The son of Motorola Inc. founder Paul Galvin, Robert started working for the Schaumburg, Ill.-based company as a teenager in 1940. By 1959, he was the CEO of the company and served as chairman until his retirement in 1990. Galvin remained on the board for a few years after stepping down as chairman, but he hasn’t been involved with the company for some time now.

Motorola went on to become one of the world’s largest cell phone manufacturers after he left, and Galvin has remained dedicated to the technology and underlying science behind it, by actively supporting the organizations that research new technologies.

“[Motorola] was the beneficiary of the great sciences of the years before,” Galvin says.

After retiring from Motorola, Galvin took on various other roles. For example, he chaired a task force on alternative futures for the Department of Energy, which became known as the Galvin Commission, and chaired the chip consortium, International Sematech.
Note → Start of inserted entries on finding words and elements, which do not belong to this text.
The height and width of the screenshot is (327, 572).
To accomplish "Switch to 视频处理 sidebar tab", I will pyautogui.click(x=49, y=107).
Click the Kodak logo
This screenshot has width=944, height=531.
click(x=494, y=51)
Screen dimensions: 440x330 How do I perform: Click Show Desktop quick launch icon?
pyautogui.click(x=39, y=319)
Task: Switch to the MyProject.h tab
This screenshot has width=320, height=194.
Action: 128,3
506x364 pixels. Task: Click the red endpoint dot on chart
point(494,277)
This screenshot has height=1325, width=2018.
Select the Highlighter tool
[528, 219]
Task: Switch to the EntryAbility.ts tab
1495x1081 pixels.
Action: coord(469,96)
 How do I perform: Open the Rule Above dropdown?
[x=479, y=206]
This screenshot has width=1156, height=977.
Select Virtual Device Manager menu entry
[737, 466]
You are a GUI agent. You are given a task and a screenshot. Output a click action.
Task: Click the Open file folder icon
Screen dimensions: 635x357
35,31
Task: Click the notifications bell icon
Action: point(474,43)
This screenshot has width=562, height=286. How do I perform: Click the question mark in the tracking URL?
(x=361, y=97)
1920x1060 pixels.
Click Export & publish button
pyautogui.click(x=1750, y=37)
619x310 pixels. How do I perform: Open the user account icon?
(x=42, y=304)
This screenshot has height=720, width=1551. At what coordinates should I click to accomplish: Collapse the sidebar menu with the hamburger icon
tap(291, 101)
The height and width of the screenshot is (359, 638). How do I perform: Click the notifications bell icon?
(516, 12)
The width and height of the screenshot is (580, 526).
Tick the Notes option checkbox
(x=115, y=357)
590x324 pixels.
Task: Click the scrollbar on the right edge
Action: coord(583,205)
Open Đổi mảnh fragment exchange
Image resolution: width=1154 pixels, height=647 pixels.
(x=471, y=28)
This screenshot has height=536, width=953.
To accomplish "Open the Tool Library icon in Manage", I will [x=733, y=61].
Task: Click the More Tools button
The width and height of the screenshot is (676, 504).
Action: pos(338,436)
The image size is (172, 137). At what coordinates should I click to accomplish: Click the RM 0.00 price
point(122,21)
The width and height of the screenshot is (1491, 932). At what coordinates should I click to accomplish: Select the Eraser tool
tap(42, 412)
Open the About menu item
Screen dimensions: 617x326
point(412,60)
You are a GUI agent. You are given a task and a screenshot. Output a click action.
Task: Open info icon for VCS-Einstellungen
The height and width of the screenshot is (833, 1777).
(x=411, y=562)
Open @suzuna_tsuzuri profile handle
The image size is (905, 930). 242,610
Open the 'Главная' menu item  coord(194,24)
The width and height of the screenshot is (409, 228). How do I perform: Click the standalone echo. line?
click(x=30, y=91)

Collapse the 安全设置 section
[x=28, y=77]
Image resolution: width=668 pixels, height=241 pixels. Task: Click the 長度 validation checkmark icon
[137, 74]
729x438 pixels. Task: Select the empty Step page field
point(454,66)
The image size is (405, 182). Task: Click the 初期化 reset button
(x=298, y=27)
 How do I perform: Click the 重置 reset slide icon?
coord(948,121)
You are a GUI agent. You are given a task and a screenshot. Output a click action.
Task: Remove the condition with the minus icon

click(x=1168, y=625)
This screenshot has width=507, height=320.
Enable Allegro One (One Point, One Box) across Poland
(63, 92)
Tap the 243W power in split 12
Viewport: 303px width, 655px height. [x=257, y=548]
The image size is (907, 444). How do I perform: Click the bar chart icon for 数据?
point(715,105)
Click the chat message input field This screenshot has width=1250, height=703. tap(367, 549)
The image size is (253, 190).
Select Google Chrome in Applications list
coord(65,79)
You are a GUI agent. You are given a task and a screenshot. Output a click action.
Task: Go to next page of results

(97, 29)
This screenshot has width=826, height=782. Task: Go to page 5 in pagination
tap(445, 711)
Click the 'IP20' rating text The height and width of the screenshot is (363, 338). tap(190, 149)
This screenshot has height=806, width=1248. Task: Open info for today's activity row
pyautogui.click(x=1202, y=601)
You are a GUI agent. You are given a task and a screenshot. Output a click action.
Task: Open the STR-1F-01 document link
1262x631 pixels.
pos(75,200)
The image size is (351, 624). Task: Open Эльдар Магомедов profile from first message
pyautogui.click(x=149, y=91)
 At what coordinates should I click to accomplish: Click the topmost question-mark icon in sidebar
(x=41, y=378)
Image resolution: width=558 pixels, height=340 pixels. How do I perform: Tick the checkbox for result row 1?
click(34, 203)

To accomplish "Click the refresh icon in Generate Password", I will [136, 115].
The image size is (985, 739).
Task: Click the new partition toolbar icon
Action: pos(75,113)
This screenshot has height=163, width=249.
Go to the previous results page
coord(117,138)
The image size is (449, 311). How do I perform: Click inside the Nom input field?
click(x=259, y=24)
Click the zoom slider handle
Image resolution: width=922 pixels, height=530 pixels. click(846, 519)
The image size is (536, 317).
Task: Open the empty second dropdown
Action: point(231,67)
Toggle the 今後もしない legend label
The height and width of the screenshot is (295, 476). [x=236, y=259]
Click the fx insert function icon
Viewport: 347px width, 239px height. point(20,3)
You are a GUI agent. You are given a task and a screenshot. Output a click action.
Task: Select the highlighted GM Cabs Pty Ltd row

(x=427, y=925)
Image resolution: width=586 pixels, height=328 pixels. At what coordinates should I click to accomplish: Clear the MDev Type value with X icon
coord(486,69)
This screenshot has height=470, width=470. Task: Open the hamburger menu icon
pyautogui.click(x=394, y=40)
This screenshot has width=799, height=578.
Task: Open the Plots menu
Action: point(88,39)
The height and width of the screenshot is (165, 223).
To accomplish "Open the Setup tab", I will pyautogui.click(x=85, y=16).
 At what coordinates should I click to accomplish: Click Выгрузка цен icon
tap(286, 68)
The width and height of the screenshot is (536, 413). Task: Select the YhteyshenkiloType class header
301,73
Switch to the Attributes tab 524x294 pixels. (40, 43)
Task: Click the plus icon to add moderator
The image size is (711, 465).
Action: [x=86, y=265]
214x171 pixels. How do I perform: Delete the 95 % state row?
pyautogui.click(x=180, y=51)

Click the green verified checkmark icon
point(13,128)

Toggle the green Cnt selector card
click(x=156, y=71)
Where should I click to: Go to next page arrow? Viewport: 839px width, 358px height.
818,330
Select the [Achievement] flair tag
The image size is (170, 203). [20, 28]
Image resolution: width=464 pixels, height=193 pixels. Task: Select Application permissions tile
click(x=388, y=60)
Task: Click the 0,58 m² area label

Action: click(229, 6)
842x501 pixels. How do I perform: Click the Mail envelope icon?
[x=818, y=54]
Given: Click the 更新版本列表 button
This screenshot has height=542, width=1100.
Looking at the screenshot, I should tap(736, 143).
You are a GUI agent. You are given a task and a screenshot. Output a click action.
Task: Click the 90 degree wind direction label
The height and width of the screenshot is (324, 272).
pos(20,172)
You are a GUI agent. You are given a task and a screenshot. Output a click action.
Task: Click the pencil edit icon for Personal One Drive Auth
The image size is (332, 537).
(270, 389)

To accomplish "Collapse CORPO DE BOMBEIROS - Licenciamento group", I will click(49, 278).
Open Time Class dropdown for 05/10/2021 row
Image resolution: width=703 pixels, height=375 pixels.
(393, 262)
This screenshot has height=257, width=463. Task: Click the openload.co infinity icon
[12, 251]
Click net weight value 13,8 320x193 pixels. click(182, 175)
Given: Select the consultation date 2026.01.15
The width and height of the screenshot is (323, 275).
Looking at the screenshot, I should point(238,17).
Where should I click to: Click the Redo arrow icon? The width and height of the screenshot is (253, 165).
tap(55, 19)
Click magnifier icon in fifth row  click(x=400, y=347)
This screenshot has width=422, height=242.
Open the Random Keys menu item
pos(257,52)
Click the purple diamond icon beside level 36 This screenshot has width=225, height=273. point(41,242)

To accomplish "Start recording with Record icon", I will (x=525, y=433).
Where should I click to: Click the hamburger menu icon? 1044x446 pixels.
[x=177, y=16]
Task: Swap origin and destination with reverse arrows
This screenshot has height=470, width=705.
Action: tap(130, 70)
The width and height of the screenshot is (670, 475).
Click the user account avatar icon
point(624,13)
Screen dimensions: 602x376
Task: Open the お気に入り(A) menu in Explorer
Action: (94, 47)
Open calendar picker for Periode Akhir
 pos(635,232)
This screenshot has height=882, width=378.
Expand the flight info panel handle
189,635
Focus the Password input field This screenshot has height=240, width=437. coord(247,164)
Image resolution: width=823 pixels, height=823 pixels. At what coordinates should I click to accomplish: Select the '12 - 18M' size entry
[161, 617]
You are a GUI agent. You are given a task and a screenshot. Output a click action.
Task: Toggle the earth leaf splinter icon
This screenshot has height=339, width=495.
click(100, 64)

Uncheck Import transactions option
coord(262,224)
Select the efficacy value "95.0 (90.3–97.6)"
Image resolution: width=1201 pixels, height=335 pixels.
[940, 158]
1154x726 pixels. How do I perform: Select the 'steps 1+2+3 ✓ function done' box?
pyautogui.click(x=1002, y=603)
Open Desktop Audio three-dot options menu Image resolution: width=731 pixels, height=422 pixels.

Currently, Galvin sits on the board of trustees of the Santa Fe Institute, a private, nonprofit research and education center in Santa Fe, N.M. He also is the vice chairman of the board of trustees for the Universities Research Association Inc., a Washington, D.C.-based consortium of 90 research-oriented universities in the United States and abroad. And staying close to his past work in communications, he co-chaired a commission with the Center for Strategic and International Studies on radio frequency spectrum management.

“This is a very complex issue, we would like to find ways of making [the spectrum] more efficient,” Galvin says.

Even though Galvin, 81, says he now tries to take it easy, he recently wrote a book called America’s Founding Secret: What the Scottish Enlightenment Taught our Founding Fathers, which he will be discussing at an upcoming event in San Francisco on April 21.

At the event, he will be given the Alexis de Tocqueville Award by the Oakland-based Independent Institute, a nonprofit, public policy research and educational group that sponsors studies on social and economic issues. The Independent Institute is honoring Galvin for his lifetime of achievement.

“Over a 60-year career, Robert Galvin has had a profound effect on economic well-being, technological innovation, telecommunications and public service in the United States and around the world,” says David Theroux, founder and president of the Independent Institute. “Future business leaders would be well-served to look to him as a role model.”

Galvin says he is enjoying retirement and spends time doing things like reading and skiing. But Galvin has even managed to involve science in his leisure activities. For example, he likes to go on ski trips with his wife and other couples. But when he isn’t on the slopes, he hosts seminars back at the lodge with the people that he invites on the ski trips, usually other scientists.

“So when we get together we say, ‘Well what’s new in your area,’” Galvin says, adding that his ski trip seminars keep him intellectually active.

Overall, Galvin says he’s happy with his life now, but modestly admits that he no longer looks at himself as being an important influence.

“Quite frankly, I don’t think the world is depending on me too much at this time,” Galvin says.